[WHAT IS BEING ASKED]
Count the lines in the rows below that contain the string "cracks", and reply with the number alone.

[INFORMATION SHOWN]
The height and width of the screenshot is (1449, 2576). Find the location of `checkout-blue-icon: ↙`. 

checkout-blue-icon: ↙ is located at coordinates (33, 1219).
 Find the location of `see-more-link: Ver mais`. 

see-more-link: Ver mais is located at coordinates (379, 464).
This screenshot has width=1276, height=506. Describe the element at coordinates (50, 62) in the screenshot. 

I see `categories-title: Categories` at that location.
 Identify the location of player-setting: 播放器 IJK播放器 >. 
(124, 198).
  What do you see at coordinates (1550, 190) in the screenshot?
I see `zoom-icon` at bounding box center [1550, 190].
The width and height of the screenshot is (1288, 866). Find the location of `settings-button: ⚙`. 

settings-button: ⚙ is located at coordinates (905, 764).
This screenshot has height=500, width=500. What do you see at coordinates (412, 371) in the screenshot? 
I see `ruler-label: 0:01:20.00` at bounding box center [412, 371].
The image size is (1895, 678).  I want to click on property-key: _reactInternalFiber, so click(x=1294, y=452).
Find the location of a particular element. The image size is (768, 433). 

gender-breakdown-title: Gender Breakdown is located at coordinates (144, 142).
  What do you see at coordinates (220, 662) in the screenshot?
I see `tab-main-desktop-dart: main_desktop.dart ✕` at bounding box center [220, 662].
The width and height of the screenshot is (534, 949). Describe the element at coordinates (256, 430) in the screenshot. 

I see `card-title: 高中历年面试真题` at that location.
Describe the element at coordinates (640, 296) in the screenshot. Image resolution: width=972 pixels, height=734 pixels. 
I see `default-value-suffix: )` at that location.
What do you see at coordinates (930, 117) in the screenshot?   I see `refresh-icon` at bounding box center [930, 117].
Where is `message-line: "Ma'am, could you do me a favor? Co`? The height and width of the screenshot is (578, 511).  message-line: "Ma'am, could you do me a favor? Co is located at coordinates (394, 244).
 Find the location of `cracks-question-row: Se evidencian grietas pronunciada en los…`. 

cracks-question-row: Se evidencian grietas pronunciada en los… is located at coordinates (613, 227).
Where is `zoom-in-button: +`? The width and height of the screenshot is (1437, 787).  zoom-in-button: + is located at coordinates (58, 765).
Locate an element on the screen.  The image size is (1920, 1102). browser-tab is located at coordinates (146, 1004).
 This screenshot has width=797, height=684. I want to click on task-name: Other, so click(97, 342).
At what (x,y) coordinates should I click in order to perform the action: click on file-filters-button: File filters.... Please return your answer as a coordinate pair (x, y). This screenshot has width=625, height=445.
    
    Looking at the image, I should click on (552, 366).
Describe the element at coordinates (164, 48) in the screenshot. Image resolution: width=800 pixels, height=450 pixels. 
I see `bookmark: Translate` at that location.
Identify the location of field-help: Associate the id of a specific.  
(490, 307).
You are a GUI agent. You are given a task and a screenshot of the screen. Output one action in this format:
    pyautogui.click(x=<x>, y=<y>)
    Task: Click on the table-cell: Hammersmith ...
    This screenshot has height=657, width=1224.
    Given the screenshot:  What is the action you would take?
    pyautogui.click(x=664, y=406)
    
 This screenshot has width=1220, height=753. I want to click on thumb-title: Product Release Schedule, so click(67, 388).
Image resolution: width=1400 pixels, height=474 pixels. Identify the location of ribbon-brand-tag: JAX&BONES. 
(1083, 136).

[RESULT OF THE TASK]
2